Set problem
Answer these questions from the football passage below, marking each answer with the matching letter.
(a) What formation did Perth use in last Sunday's match against Sydney?
(b) Who is named as the deepest player in Sydney's midfield trio?
(c) Which player is identified as the left-back?

Passage shown
********************
Milligan and Broxham (or Jeggo) will continue the trend. Farina won’t be concerned with them being free in deep positions, but rather about preventing them causing damage with that freedom.
With that in mind, it’s worth considering the role of Rostyn Griffiths in last Sunday’s match between Sydney and Perth – where the latter used a diamond formation that allowed them to dominate the centre of the pitch, with Griffiths constantly free at the base to distribute the ball forwards. He was the game’s most frequent passer, and commendably positive with his passing – looking to knock balls over the top, and trying to not only pass forwards, but into the feet of his teammates in dangerous positions.
Space either side of Antonis?
The problem was how deep Sydney were – they packed the centre of the pitch with effectively five players, crowding out the space. It’s unlikely they’ll be so reactive here, so there should be slightly more room to manoeuvre in midfield (and overall, a more open game), in which case the key space for Milligan and Jeggo to target will be to either side of Terry Antonis, the deepest player in Sydney’s midfield trio.
That was another key zone in the 1-1 – Guilherme Finkler moved into the right channel and looked dangerous whenever receiving passes in the zone, supported by other players drifting over to that flank to cause overloads past Matt Jurman (the left-back). Fittingly, Victory’s equaliser came from Finkler slipping James Troisi in on goal from that exact position, and although Antonis has done a fine job defensively in recent weeks, must be wary of a similar combination here.
********************
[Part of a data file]

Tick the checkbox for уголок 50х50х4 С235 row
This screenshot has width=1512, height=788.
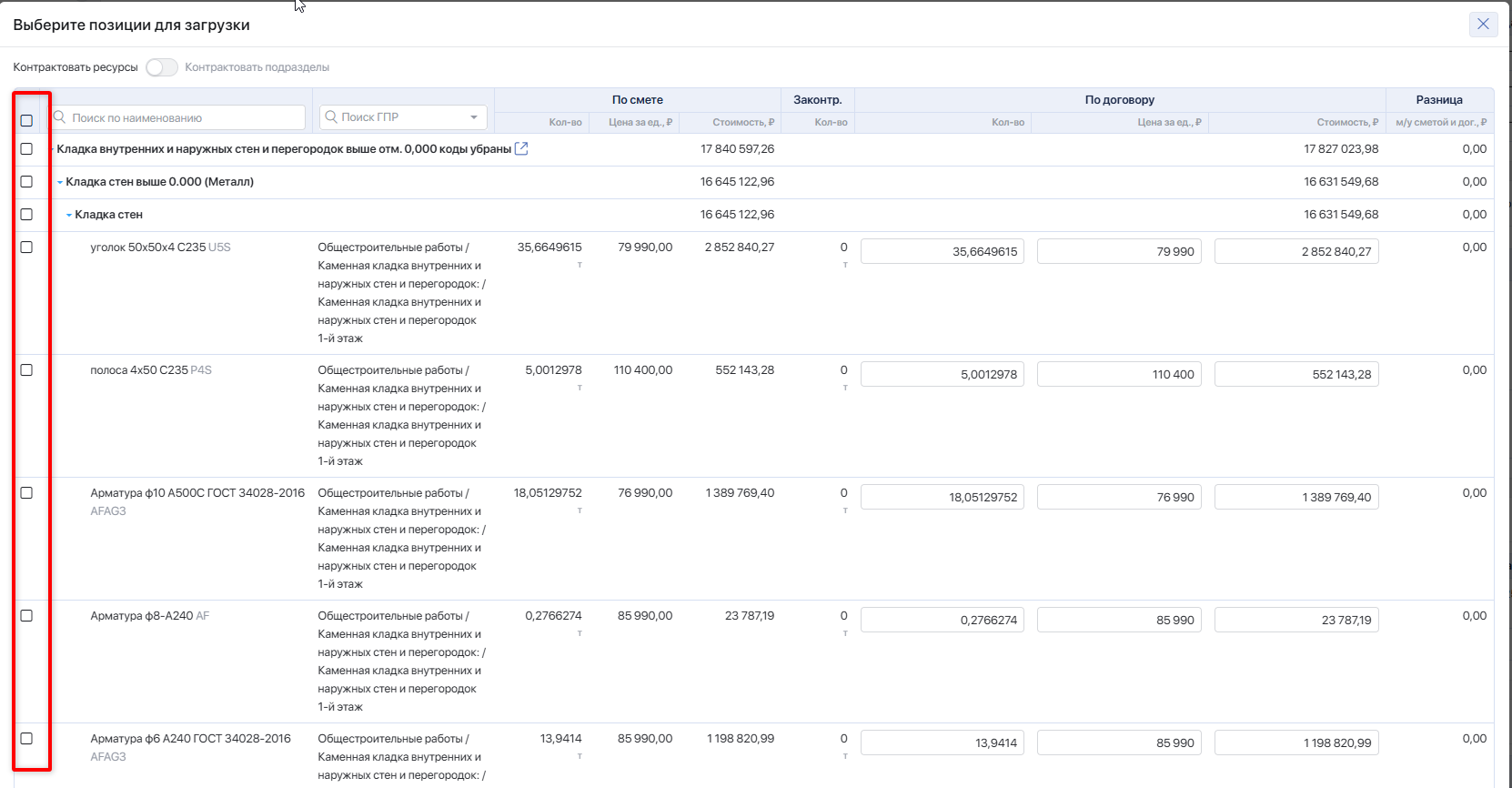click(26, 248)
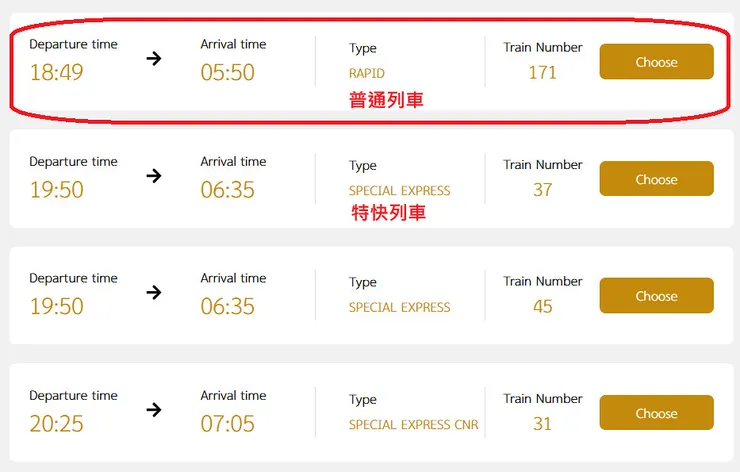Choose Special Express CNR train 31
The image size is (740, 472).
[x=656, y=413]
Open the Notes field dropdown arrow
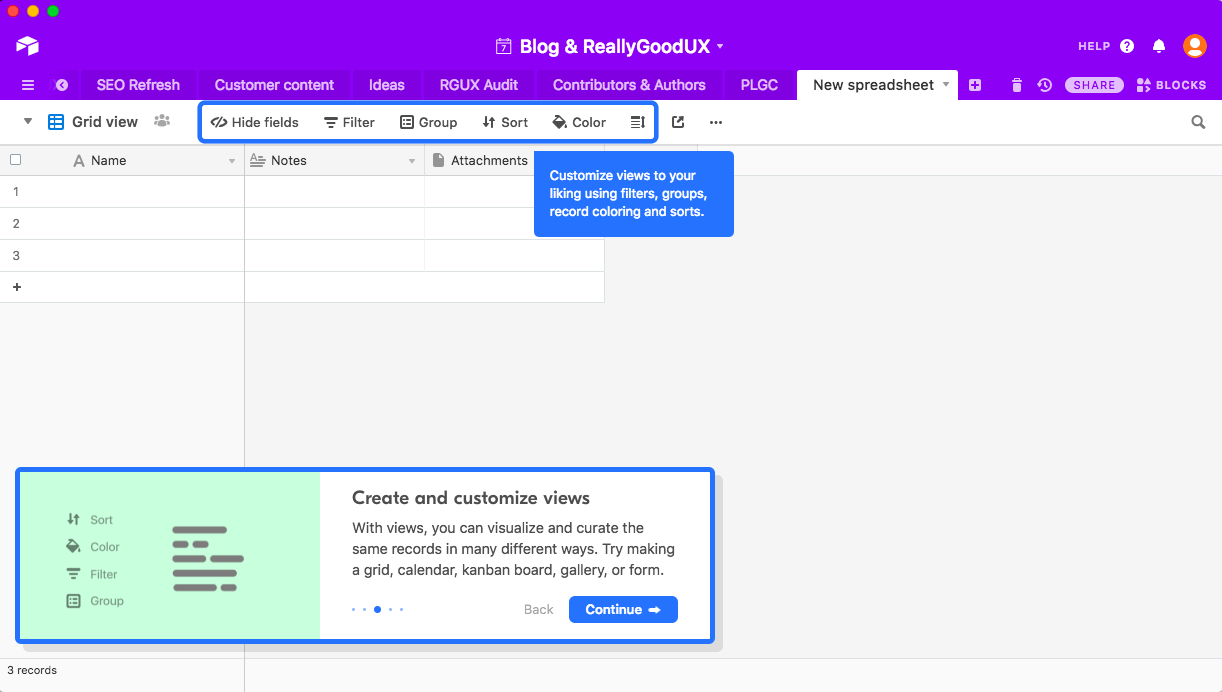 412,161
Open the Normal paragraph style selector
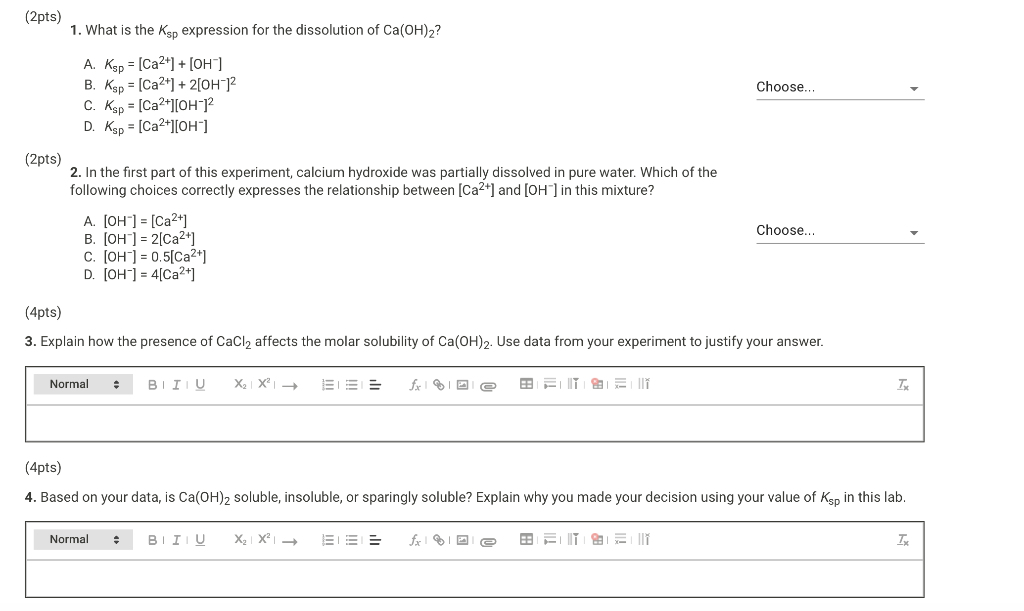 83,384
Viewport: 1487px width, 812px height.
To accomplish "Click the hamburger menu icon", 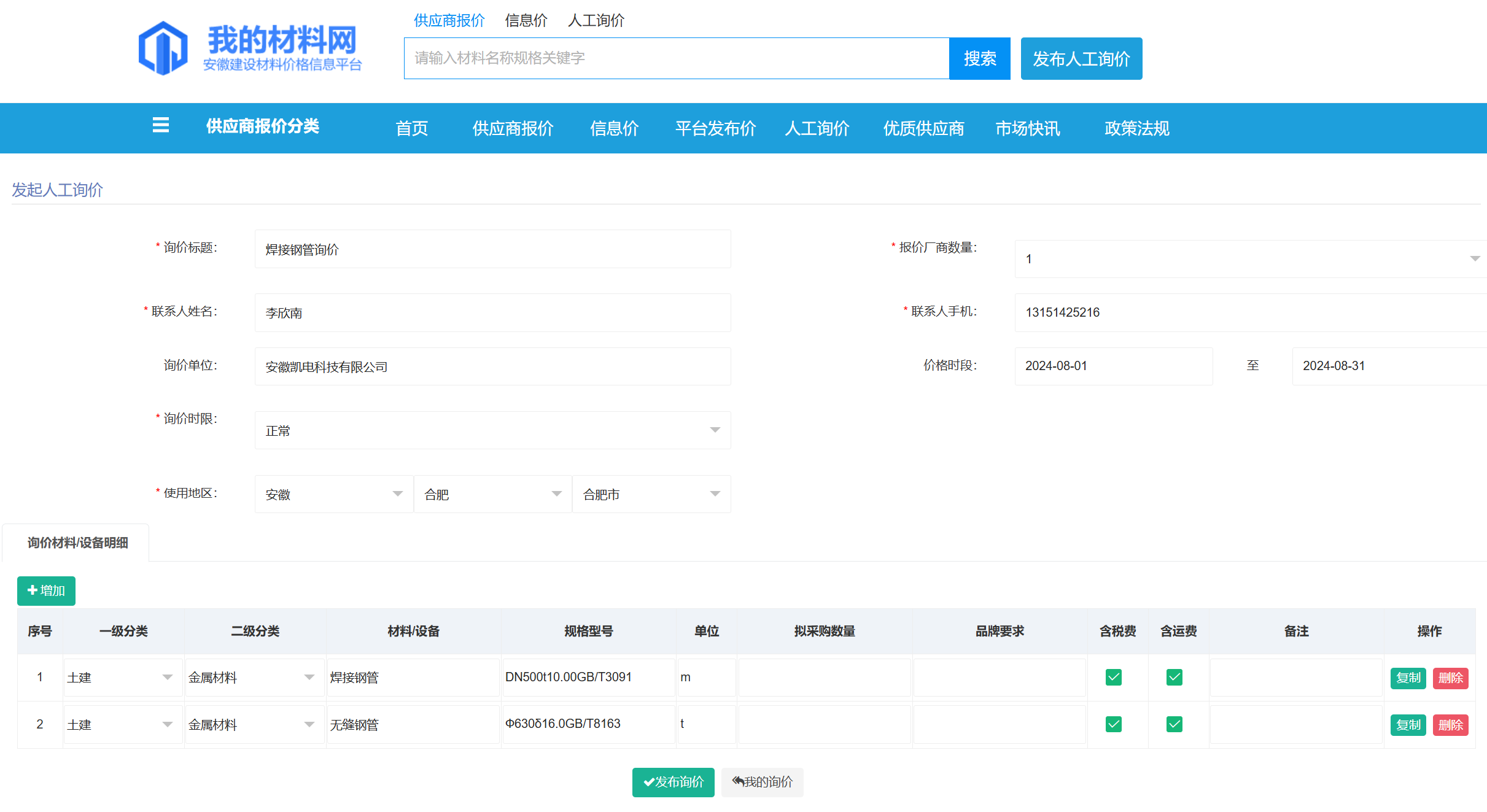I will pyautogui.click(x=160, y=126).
********************
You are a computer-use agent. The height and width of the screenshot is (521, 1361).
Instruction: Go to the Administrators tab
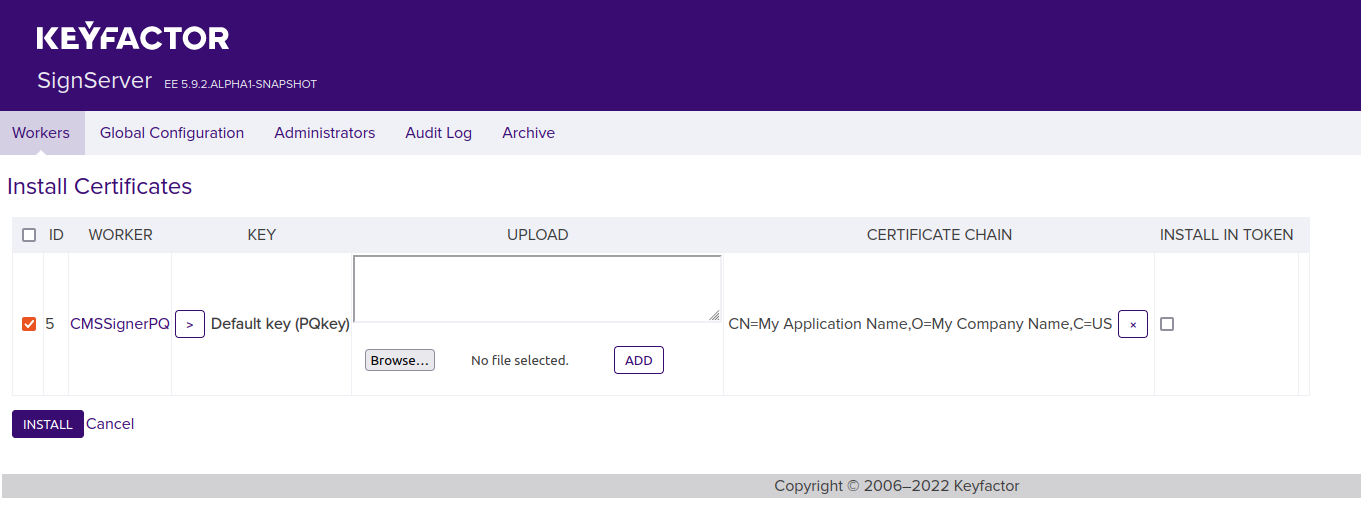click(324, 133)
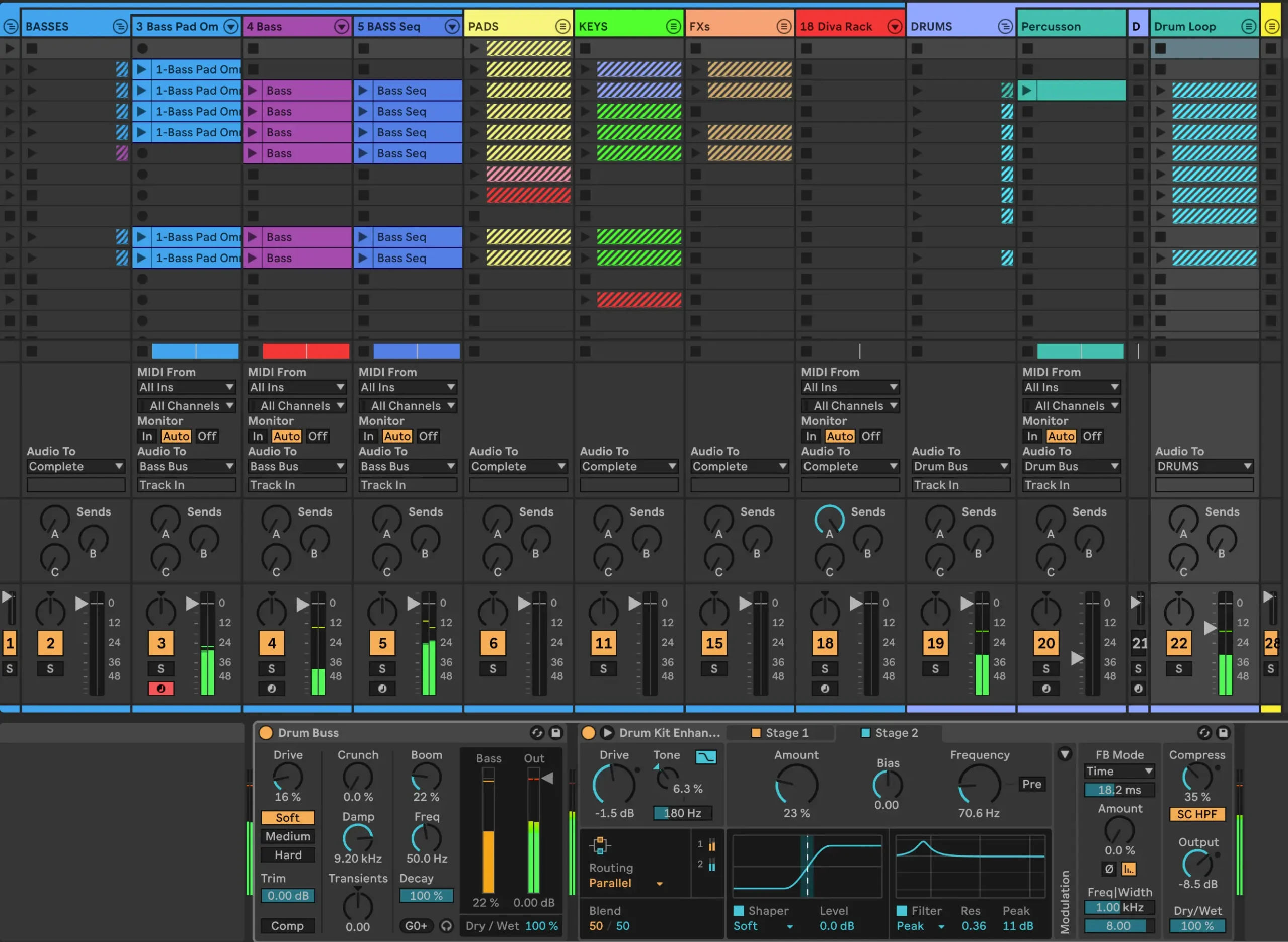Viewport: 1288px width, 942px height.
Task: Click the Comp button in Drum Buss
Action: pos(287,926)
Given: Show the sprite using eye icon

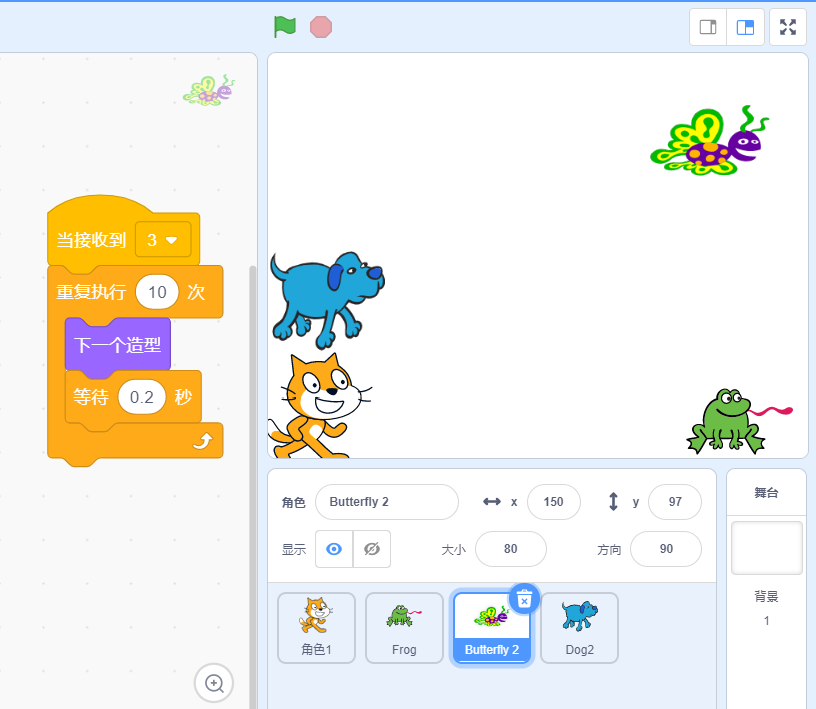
********************
Result
(a) A diamond formation
(b) Terry Antonis
(c) Matt Jurman